As we mark the World Day for Safety and Health at Work on 28 April, focus is on building resilient occupational safety and health (OSH) systems as we emerge gradually from COVID-19. The global pandemic has put the health and safety of workers on the agenda like never before. We need to build on this experience to be even better prepared in the future.
In the matter of just days and weeks in early 2020, the workplace environment completely shifted for millions and millions of workers around the world. To halt the rapid spread of the coronavirus, immediate, and often drastic, measures were put in place. Teleworking, social distancing and hygiene measures were put in place. Physical and face-to-face contact with colleagues or clients were restricted. In addition, reporting and routines were sharpened to ensure effective follow-up if any staff had been infected.
Social security institutions were no exception. The International Social Security Association (ISSA) early documented how internal process and human resources were adapted, and how e-services were leveraged in order to maintain service delivery in a situation where the health and safety of both staff and clients demanded it. Through the Corona Prevention Monitor, the ISSA documented prevention measures around the world.

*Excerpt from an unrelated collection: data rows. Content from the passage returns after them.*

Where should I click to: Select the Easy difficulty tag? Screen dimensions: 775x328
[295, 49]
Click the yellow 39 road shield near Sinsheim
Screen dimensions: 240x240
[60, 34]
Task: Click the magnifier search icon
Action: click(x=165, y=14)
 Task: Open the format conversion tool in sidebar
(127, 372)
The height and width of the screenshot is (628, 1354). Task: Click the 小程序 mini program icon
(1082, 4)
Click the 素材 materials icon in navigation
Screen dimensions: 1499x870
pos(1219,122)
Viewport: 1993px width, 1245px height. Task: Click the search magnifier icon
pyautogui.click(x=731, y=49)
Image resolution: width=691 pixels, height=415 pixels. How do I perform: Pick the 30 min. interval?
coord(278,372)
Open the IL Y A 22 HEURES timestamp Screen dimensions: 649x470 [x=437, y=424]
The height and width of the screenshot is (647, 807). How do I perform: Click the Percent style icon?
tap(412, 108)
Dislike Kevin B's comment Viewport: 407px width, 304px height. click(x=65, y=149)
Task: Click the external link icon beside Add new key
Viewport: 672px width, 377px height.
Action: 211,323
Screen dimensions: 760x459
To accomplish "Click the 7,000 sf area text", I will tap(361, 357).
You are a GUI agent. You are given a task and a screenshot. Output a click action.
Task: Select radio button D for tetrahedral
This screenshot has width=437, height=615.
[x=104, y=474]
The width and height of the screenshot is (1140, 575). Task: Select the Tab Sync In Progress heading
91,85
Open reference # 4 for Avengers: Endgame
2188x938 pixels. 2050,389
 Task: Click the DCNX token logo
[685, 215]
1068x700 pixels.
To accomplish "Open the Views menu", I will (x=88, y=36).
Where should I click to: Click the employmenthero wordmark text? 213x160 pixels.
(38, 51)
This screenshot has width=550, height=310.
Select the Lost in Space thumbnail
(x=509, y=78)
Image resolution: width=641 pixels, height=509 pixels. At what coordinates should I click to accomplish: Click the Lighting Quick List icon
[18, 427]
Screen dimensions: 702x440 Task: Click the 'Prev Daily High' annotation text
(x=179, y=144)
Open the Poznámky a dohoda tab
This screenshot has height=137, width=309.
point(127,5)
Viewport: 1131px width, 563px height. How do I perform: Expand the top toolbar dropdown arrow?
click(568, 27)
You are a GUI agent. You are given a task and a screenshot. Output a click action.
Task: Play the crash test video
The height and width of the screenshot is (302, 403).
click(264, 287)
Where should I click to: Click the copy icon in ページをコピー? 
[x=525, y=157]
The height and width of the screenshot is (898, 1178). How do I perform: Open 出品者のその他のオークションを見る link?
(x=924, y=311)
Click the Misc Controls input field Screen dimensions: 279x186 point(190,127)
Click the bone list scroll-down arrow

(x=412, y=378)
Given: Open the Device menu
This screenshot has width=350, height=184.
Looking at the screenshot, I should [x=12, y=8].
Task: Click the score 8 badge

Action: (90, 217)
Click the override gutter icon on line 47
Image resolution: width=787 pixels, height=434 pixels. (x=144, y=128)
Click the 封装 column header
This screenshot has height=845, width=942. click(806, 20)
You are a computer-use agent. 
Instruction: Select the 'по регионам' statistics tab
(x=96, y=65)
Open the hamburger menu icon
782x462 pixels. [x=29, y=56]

“The health and safety of both staff and clients has been at the centre of attention for social security institutions during the pandemic,” said Marcelo Abi-Ramia Caetano, ISSA Secretary General. Recently, the ISSA produced an analysis of how social security institutions in Latin America have been promoting a culture of prevention. The analysis, which builds on good practices submitted by ISSA member institutions in the region, demonstrated how quick and innovative action, including increased use of digital channels, made a crucial difference.
Occupational safety and health will continue to be high on the agenda of the ISSA. Already in October 2020, the World Congress Digital Meeting demonstrated how COVID-19 had accelerated OSH innovation, and we will learn more about this when we get to the XXII World Congress on Safety and Health at Work in September 2021. This will also be an occasion to take stock of the Vision Zero strategy to eliminate accidents, disease and harm at work, which recently reached 15,000 supporters worldwide.